*DATA UNDER STUDY:*
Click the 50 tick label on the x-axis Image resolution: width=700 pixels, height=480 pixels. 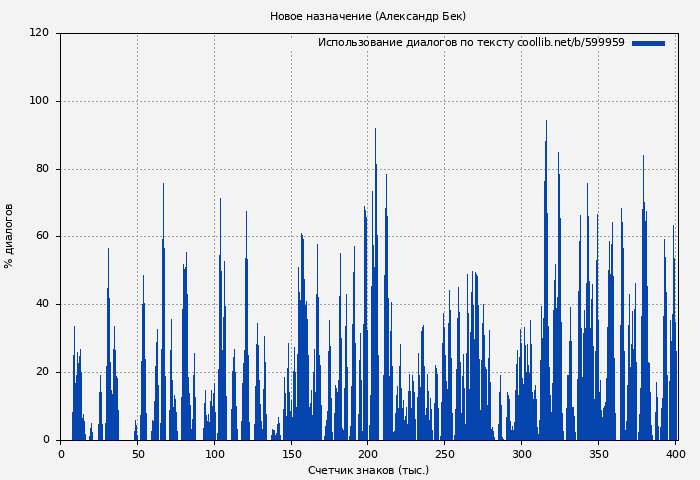(138, 454)
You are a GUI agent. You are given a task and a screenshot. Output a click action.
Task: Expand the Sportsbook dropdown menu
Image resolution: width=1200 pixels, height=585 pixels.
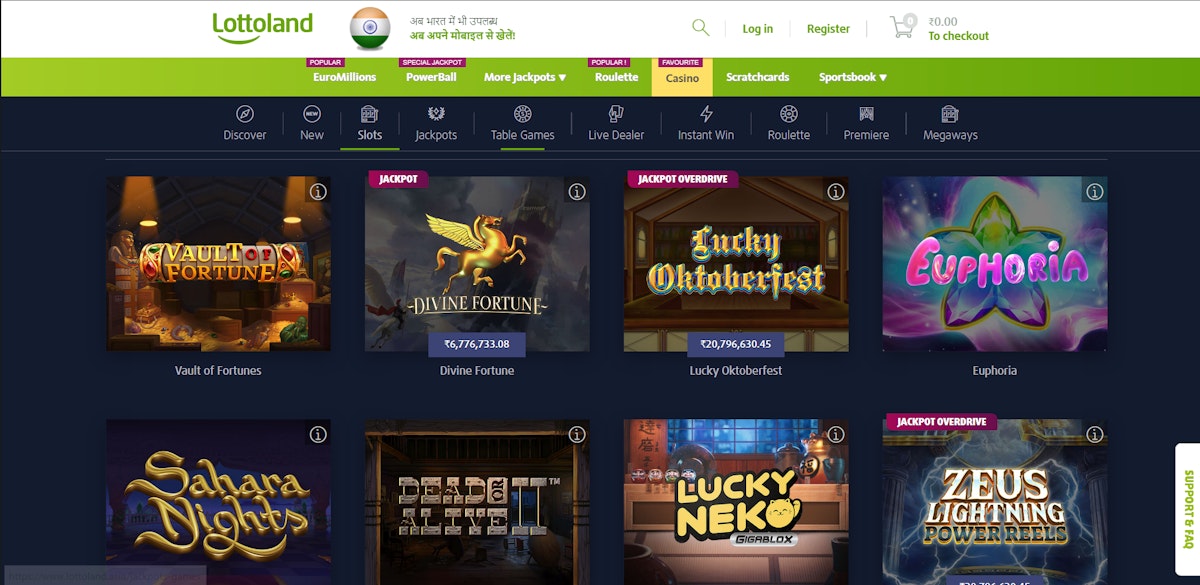853,77
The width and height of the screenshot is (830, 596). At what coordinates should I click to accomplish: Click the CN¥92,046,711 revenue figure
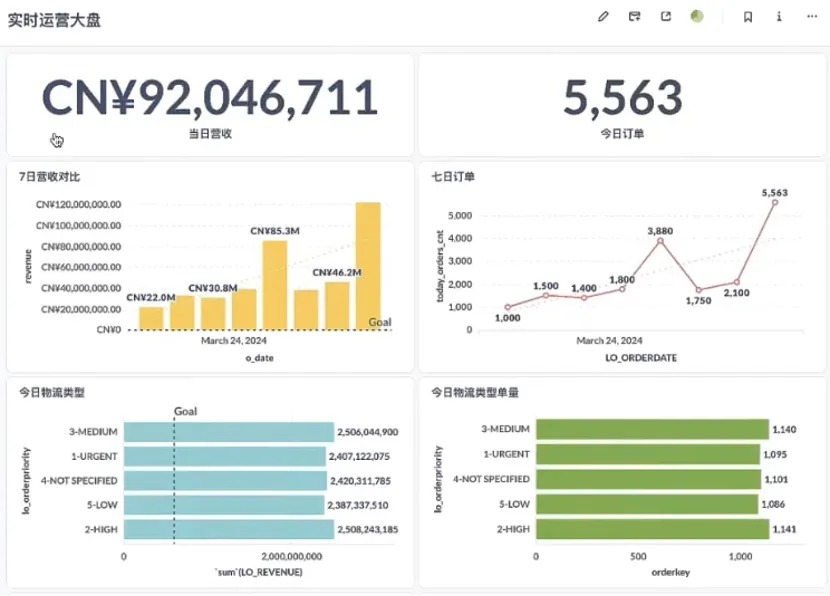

*PROBLEM DETAILS:* Could you copy exactly, and with no pictures, the lines above from the one containing "You are a GUI" through the last line, both included?

*RESPONSE FOR THIS EXERCISE:*
You are a GUI agent. You are given a task and a screenshot. Output a click action.
Task: Expand the Sportsbook dropdown menu
Image resolution: width=1200 pixels, height=585 pixels.
853,77
The width and height of the screenshot is (830, 596). At what coordinates should I click to accomplish: Click the CN¥92,046,711 revenue figure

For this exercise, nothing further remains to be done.